─── Information supplied
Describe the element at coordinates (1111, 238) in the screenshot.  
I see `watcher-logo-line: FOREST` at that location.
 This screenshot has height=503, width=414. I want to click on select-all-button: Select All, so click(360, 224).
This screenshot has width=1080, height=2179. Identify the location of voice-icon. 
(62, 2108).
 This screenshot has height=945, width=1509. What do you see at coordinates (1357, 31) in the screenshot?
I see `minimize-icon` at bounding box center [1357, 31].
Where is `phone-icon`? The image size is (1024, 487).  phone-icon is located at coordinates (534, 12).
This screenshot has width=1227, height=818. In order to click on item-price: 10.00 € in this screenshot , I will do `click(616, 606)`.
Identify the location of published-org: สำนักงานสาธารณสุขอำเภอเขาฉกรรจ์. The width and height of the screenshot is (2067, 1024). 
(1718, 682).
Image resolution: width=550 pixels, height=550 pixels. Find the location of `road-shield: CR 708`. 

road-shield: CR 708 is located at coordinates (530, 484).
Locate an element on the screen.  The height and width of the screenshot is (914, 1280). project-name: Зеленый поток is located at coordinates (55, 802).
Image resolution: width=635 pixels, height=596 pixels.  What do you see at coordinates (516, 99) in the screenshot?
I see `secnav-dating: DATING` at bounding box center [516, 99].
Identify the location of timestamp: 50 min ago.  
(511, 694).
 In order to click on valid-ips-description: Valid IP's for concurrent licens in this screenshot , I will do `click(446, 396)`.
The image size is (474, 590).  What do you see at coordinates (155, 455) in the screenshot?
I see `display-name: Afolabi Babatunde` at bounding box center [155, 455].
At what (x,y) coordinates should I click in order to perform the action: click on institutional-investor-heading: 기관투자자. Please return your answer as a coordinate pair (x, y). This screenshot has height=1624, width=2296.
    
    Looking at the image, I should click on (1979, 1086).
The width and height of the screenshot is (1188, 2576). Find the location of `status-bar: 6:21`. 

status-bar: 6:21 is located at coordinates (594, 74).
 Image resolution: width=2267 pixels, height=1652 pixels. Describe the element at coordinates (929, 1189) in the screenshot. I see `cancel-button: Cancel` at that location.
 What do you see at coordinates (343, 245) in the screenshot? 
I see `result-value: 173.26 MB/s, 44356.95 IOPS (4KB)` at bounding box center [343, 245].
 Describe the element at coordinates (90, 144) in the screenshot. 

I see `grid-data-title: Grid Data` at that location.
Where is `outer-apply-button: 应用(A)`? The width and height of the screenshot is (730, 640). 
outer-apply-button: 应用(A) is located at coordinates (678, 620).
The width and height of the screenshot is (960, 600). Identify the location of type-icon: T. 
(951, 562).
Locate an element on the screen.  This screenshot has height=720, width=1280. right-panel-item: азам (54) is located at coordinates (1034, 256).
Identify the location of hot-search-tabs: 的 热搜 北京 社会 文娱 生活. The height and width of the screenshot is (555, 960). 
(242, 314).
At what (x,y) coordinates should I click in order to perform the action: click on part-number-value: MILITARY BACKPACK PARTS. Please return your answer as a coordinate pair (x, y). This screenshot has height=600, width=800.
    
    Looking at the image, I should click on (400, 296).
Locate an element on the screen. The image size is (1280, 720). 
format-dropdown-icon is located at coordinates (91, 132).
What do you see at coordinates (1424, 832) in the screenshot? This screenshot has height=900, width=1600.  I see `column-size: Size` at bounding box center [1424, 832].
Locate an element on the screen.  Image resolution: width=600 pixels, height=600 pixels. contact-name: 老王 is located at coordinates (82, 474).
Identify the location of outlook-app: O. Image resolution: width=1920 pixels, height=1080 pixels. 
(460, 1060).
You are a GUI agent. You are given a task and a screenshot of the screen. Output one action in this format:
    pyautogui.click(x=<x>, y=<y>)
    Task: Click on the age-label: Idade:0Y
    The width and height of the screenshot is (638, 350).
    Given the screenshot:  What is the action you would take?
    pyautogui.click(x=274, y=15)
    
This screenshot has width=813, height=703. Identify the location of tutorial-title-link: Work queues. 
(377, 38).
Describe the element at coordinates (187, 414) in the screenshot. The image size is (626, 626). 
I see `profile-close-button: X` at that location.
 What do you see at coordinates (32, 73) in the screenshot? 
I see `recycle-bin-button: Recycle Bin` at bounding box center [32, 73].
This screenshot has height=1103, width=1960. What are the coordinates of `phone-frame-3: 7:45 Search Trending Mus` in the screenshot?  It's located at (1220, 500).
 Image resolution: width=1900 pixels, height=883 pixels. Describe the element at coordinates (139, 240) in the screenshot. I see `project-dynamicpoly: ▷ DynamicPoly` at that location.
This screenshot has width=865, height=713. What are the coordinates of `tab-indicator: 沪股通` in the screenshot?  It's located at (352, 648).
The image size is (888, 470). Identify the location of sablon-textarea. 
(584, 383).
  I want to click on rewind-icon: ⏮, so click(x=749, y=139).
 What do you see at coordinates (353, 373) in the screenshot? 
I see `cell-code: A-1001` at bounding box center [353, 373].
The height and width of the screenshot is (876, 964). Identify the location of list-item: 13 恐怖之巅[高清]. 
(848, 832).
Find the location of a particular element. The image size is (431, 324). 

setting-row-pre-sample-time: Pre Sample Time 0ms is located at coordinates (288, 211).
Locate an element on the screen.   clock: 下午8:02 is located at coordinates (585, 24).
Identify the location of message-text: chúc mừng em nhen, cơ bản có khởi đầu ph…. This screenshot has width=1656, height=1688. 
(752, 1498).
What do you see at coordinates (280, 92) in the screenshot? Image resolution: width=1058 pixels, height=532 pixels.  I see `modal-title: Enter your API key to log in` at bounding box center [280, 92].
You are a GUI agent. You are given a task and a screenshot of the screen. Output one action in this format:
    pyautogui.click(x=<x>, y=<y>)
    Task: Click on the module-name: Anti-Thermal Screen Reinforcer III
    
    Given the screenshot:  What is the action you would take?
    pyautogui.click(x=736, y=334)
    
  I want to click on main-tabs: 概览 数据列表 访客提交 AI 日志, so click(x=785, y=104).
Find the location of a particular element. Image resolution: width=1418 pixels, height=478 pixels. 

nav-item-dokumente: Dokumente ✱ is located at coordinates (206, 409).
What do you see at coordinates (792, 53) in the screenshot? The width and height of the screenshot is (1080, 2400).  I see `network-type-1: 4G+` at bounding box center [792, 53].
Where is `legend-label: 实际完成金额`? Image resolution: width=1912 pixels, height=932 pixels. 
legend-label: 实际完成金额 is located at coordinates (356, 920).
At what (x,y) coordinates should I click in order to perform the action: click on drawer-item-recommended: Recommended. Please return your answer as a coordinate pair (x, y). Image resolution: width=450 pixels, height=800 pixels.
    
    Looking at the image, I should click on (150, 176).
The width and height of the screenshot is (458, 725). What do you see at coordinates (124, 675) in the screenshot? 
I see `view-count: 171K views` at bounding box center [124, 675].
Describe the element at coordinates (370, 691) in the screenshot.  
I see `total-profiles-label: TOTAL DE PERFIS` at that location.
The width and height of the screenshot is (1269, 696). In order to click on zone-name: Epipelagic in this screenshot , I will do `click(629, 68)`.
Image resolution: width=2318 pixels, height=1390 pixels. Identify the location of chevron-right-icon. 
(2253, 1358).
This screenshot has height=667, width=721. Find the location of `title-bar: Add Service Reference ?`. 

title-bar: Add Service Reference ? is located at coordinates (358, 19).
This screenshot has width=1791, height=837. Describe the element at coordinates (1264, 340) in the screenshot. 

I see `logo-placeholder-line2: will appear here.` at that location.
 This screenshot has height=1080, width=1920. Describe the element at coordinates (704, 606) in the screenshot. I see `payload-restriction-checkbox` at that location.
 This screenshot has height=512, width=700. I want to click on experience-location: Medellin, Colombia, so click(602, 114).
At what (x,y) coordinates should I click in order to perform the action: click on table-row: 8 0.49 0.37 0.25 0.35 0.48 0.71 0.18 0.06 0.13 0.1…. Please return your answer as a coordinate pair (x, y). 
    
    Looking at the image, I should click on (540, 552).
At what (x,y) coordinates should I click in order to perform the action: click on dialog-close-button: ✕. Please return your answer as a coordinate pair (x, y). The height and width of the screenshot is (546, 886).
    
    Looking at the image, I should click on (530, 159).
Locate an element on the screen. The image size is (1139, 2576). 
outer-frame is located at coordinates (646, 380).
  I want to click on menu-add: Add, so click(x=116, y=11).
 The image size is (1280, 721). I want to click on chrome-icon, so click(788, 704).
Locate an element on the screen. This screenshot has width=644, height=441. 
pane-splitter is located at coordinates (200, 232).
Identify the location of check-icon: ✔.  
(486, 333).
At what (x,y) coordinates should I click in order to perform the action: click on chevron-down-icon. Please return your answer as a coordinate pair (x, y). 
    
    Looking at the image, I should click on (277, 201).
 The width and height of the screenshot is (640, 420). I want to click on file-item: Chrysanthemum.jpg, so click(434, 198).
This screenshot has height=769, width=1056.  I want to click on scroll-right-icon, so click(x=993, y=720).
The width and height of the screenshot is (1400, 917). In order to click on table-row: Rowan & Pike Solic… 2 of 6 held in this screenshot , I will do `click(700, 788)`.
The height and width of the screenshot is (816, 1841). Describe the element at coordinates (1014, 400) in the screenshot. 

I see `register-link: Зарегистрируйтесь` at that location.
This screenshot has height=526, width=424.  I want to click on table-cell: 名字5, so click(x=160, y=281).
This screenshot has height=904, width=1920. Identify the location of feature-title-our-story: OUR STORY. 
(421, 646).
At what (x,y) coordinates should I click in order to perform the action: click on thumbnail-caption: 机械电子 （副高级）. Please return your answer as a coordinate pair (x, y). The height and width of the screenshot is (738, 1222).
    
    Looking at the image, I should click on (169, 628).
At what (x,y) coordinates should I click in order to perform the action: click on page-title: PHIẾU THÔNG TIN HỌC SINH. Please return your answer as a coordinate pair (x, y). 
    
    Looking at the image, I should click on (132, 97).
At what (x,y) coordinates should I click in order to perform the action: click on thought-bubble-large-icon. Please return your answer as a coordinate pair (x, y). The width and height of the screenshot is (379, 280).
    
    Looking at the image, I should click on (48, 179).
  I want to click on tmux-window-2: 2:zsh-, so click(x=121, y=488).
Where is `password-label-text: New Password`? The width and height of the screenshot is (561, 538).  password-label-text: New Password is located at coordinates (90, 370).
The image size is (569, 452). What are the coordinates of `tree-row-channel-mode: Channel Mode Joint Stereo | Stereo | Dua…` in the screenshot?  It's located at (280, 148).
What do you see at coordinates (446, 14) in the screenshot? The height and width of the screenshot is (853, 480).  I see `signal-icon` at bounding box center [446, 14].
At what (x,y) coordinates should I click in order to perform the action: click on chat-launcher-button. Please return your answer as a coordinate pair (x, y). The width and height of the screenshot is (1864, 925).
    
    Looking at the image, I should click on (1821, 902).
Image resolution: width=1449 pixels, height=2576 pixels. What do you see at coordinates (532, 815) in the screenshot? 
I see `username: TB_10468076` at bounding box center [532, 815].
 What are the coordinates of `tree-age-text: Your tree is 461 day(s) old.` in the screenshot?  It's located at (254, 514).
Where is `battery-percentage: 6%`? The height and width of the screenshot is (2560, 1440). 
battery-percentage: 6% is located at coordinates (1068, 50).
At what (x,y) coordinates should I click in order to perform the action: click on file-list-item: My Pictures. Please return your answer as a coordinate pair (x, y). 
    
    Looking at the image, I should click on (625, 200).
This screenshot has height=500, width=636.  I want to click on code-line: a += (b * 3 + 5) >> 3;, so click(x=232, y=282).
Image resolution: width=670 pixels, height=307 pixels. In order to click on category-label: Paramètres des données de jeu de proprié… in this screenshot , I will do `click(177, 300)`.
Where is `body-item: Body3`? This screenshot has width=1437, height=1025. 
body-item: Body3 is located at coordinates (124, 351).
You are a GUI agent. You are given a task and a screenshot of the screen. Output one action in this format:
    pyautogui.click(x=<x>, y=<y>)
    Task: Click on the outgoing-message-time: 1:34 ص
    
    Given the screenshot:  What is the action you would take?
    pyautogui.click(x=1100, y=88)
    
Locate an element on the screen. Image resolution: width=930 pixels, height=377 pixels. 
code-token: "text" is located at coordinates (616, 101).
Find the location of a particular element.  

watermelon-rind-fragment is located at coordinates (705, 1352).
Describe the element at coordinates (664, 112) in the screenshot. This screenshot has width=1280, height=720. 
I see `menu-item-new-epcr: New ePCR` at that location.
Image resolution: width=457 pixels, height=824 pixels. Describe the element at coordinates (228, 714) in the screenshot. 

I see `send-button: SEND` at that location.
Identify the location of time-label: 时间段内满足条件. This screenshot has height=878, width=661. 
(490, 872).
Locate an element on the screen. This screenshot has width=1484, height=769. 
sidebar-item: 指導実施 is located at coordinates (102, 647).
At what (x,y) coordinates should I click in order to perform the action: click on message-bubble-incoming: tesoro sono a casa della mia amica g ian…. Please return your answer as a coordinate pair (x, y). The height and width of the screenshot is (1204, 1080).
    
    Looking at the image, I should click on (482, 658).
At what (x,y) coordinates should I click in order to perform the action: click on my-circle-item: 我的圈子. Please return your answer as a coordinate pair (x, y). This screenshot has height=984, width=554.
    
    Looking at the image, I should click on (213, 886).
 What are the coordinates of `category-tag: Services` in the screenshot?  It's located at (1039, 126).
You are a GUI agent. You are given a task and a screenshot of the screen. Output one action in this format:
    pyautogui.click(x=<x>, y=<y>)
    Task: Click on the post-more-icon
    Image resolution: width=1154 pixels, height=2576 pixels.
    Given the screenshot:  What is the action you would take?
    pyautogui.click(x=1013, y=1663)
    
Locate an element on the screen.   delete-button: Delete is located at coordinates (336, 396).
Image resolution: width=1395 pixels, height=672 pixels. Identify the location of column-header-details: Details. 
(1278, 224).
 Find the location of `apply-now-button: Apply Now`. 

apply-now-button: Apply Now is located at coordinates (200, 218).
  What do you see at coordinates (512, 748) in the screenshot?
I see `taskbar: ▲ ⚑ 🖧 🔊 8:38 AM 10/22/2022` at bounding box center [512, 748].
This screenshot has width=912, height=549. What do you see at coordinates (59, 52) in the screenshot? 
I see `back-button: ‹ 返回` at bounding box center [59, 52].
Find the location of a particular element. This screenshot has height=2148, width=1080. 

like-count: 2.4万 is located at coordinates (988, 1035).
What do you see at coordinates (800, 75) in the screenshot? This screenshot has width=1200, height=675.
──────
• **Task description**: Copy out the records word for word, everything from the line containing "The width and height of the screenshot is (1400, 917)." down to the line containing "Looking at the image, I should click on (132, 97).", both of those lines included.

• **Result of the exercise**:
The width and height of the screenshot is (1400, 917). In order to click on table-row: Rowan & Pike Solic… 2 of 6 held in this screenshot , I will do `click(700, 788)`.
The height and width of the screenshot is (816, 1841). Describe the element at coordinates (1014, 400) in the screenshot. 

I see `register-link: Зарегистрируйтесь` at that location.
This screenshot has height=526, width=424.  I want to click on table-cell: 名字5, so click(x=160, y=281).
This screenshot has height=904, width=1920. Identify the location of feature-title-our-story: OUR STORY. 
(421, 646).
At what (x,y) coordinates should I click in order to perform the action: click on thumbnail-caption: 机械电子 （副高级）. Please return your answer as a coordinate pair (x, y). The height and width of the screenshot is (738, 1222).
    
    Looking at the image, I should click on (169, 628).
At what (x,y) coordinates should I click in order to perform the action: click on page-title: PHIẾU THÔNG TIN HỌC SINH. Please return your answer as a coordinate pair (x, y). 
    
    Looking at the image, I should click on (132, 97).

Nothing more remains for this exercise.